(Dataset records)

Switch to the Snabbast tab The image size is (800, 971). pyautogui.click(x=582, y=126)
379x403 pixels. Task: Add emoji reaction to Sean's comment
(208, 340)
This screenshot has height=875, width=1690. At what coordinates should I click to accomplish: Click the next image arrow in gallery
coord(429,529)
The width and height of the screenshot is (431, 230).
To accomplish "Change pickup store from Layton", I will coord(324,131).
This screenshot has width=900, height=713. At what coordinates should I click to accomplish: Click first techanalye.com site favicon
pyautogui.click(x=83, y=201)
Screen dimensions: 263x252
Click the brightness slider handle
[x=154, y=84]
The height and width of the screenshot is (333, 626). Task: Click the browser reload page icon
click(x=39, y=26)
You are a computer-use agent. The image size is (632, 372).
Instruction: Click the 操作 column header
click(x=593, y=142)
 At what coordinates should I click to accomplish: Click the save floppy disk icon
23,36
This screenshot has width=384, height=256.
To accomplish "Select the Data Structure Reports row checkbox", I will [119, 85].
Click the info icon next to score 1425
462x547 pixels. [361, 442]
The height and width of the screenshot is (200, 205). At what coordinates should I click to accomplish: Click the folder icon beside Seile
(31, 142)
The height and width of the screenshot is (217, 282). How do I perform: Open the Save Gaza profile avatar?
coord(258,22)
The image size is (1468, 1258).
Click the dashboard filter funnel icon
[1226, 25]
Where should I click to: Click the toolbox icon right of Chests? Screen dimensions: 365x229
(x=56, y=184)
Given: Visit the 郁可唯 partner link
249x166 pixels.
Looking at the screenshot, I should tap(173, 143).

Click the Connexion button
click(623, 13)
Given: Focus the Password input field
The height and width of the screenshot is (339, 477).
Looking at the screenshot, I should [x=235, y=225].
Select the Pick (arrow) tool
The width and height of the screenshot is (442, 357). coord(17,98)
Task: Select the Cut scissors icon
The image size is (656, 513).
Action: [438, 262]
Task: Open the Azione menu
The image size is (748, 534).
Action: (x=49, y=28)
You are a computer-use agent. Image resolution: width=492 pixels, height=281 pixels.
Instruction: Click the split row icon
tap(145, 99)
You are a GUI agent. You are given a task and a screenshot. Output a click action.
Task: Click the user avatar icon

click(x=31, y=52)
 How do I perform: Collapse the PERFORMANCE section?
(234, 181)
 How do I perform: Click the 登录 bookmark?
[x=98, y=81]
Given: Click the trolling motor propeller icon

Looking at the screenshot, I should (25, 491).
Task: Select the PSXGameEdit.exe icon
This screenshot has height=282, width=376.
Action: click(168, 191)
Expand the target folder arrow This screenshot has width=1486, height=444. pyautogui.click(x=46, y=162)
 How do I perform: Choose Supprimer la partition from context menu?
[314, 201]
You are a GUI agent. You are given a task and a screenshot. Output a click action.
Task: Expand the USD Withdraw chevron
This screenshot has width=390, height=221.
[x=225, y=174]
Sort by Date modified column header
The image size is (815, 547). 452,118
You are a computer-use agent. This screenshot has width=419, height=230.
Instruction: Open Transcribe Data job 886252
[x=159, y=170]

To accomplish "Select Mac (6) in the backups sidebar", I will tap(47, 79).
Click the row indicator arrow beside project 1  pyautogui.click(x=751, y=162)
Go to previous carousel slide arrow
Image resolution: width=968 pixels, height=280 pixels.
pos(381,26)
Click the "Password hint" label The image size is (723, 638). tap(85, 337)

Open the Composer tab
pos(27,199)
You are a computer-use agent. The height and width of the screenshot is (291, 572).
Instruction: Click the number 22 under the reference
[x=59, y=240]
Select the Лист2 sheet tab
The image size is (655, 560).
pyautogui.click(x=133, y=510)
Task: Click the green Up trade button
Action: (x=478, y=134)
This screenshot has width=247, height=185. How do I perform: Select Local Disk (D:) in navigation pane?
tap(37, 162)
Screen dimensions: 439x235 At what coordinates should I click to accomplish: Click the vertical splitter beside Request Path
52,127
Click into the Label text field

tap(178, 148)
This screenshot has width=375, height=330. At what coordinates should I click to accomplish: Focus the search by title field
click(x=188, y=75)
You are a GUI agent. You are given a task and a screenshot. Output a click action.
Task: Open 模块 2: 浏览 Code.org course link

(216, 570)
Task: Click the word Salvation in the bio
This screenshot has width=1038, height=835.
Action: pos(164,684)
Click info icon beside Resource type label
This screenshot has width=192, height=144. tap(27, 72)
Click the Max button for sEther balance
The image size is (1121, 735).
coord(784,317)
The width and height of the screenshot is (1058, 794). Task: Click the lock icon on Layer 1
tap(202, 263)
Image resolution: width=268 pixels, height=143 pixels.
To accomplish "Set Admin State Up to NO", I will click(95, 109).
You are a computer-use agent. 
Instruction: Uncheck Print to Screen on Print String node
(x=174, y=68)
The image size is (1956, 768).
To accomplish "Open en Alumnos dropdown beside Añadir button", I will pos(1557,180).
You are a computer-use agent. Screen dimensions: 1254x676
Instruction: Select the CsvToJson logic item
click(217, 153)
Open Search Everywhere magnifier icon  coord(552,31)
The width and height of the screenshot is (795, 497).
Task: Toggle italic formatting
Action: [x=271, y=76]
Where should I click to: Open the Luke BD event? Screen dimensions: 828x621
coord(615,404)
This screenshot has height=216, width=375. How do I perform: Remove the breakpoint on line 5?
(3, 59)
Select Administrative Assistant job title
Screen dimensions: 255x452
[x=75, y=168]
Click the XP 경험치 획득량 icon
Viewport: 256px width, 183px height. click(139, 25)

Try it
Find the word "Password" in the records. Copy every line it appears in.

Answer section
Given: Focus the Password input field
Click the "Password hint" label The image size is (723, 638). tap(85, 337)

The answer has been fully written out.